Cute piggybank image to reflect the law type Immigration

Choosing an Immigration lawyer

A guide to finding a regulated solicitor who specialises in Immigration


Immigration law is a specialist area and not all lawyers do it. So how would you choose an immigration lawyer?

A lot depends on what you want or can afford.

Legal Aid is not routinely available in immigration matters but there may be certain circumstances where you can get it, if for example your case involves domestic violence. If you want to find out whether you qualify for Legal Aid you can check on the government website, or speak to a solicitor authorised to carry out Legal Aid work who can assess you.

If you do not qualify for Legal Aid, then you may want to find a lawyer who does work on a fixed fee. Solicitors who offer immigration work are required by their regulator, the Solicitors Regulation Authority, to publish information about their prices on their website. If you are looking for solicitors, they should be able to give you information about costs before you start using them.

If you are being offered a fixed fee it is sensible to check what it covers and whether it will cover everything you need or whether there will be additional charges. Also check whether it includes VAT and disbursements. Disbursements are payments that will have to be paid out to other parties such as tribunal fees or barristers fees.

Sometimes solicitors will give a quote for a fee, which is guidance and not a fixed fee. So, the eventual fee may be more or less than the quote. It is important to be clear about whether you are on a fixed fee or have received a quote.

For immigration work you do not have to use a solicitor or lawyer geographically close to you. It is work that can be done at a distance, but some people like to see their lawyer in person.

Languages spoken may also be relevant. The Law Society website will tell you what languages a firm of solicitors speaks.

If you need to know whether a solicitor specialises in Immigration work, it is worth checking whether they have the Law Society Immigration and Asylum law or Immigration Law Advanced Accreditations. These do not guarantee that someone will deliver good service, but they will have had to pass examinations and assessments in immigration law to get the full accreditations.

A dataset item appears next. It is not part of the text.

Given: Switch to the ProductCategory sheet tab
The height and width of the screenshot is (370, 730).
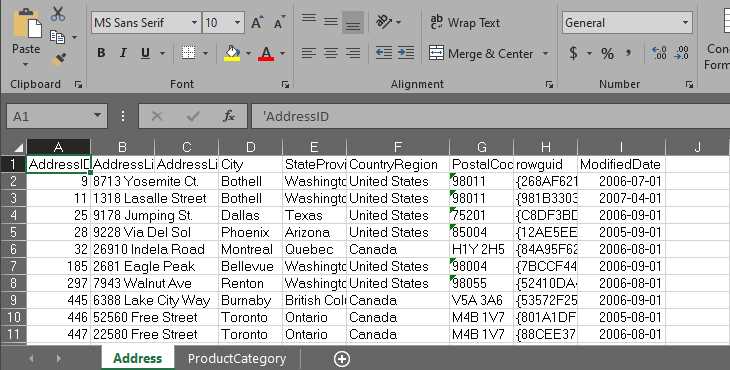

The Immigration Law Practitioners Association is an association that lawyers specialising in immigration can join, which provides training and guidance to them. Again, membership is not a guarantee that their services will be better, but it is a good indication that they have some specialism in the area.

Another source of recommendation may be legal directories such as The Legal 500 or Chambers Legal directory. These tend to feature larger firms who do not do much, if any, Legal Aid. However, they often specialise in business law so if you are an employer or employee looking for visa advice especially in high salary jobs, these directories may be useful.

You should also check whether your lawyer is regulated, as that should mean that they must meet certain standards. Solicitors working in solicitors’ firms should be regulated by the Solicitors Regulation Authority. Barristers are regulated by the Bar Standards Board. Immigration advisors who are not solicitors, barristers or members of other approved professional bodies should be regulated by The Office of The Immigration Services Commissioner. Using advisors who are not regulated runs the risk of using people who do not have proper knowledge of immigration law and there would be very little formal recourse if things went wrong.